Intuitively, this makes sense - decreasing the total amount of enzyme available for binding means that a molecule of enzyme is less likely to bind a molecule of substrate at all, thus decreasing the affinity.
What if an inhibitor has equal preference for ES and E?
This is what we call non-competitive inhibition.
At high S, we have high [ES], so [ESI] will be greater than [EI].
At low S, we have high [E], so [EI] will be greater than [ESI].
Regardless, the inhibitor will be inhibiting all over the place. We are definitely going to get a decrease in our reaction rate, so our VMax will be lower.
Let's look at the lechatliere effect. E + S --> ES. If our inhibitor is decreasing both ES and E with equal preference, what happens? Let's look at the rate quotient. Q = [ES] / [E] S. Let's say that at a certain concentration of our inhibitor, it binds to half of both [ES] and [E], thus reducing the amount left for the reaction by half their original values each.
Q = (1/2 [ES])
(1/2 [E]) * S
.. the 1/2s cancel out, we get our original reaction?

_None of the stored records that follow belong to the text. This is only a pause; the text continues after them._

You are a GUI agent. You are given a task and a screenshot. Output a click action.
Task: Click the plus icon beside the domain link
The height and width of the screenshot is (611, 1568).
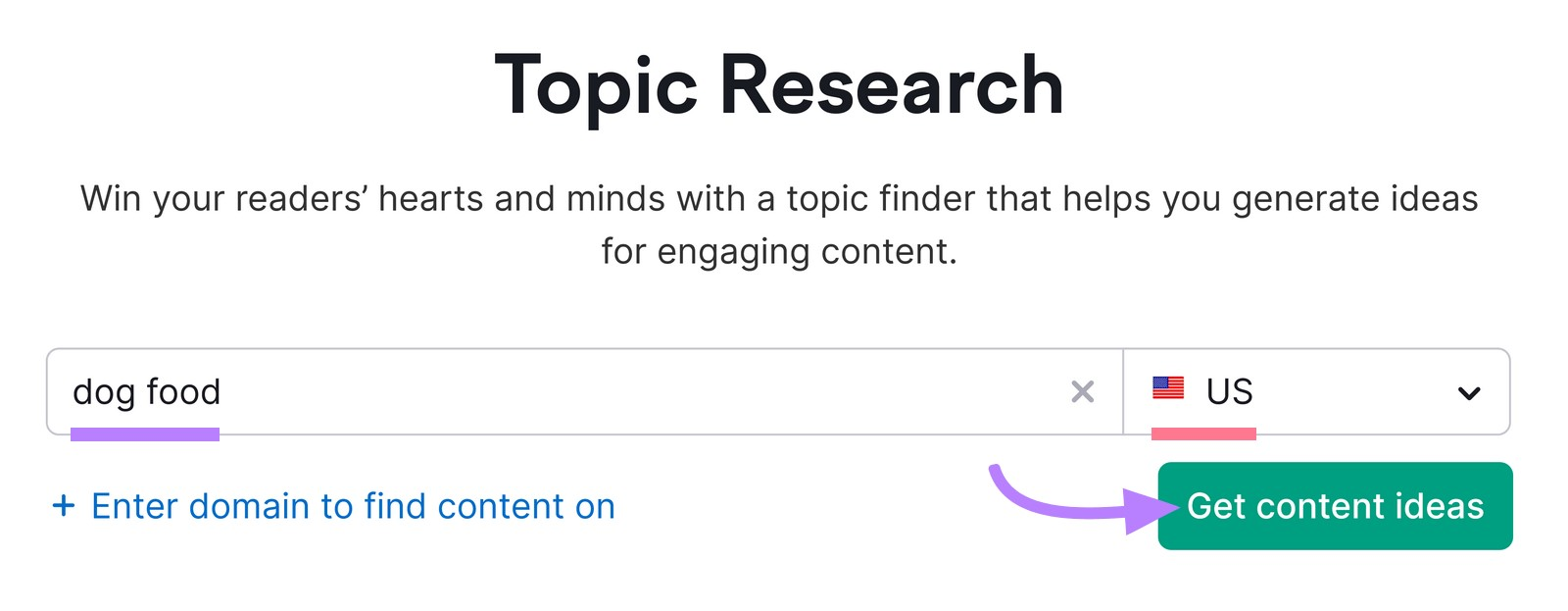coord(63,506)
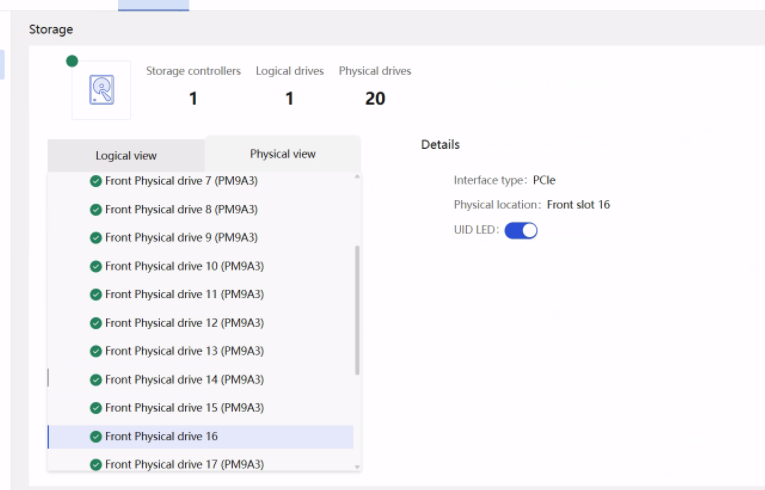
Task: Open the Physical view tab
Action: pyautogui.click(x=283, y=154)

Nice. Back to the numbers we made up to see what this means. VMax = 1 w/o inhibition, VMax = 0.8 w/ inhibition. Let's make up some more numbers. Let's pretend we start with 100 molecules of enzyme. Let's pretend this means that at VMax we have 100 ES complexes and 80 ES complexes respectively. Because our inhibitor likes ES and I respectively, we could assume the rest of the enzyme (20 molecules), is ESI + EI. At high S, most of this is ESI, and at low S, most of this is EI, but it's pretty safe to say that [ESI] + [EI] remains constant throughout. So let's say that in the case of inhibition, we have 20 less total enzymes in our reaction.
At 1/2 VMax, half of our enzymes are ES and half are free E. Noncompetitive inhibitors have equal preference for both. So if 20 enzymes are bound up at any time by our inhibitor, we can go ahead and say that our distribution between ESI and EI will be 10 each at 1/2 VMax. Without inhibition, our VMax has 100 ES and 0 E, and 1/2 VMax has 50 ES and 50E. With inhibition, VMax has 80 ES, and 0 E (ESI + EI = 20). At 1/2 VMax we have 40 ES, 40 E, 10 ESI and 10 EI.
In each case at 1/2 VMax, S = Km. Let's calculate it. We already saw that our reaction equations before and after inhibition are the same. So let's set the two conditions equal to each other.
Q=ES/S*E
No inhibition = Inhibition
50/S*50 = 40/S*40
S no inhibition = S inhibition!
Km doesn't change.
The S required to reach 1/2 VMax in both cases is the same, so Km does not change with uncompetitive inhibition. This makes sense intuitively because the effect of the decreased affinity from binding up free enzyme is balanced out by the increased affinity from ESI holding the substrate inside the enzyme for longer.
So for a mixed inhibitor, VMax always decreases. Having a preference for [ES] (uncompetitive) increases affinity, and decreases Km. Increasing preference for E decreases affinity, and increases Km. Equal preference for both (non-competitive) shows no change in Km or affinity.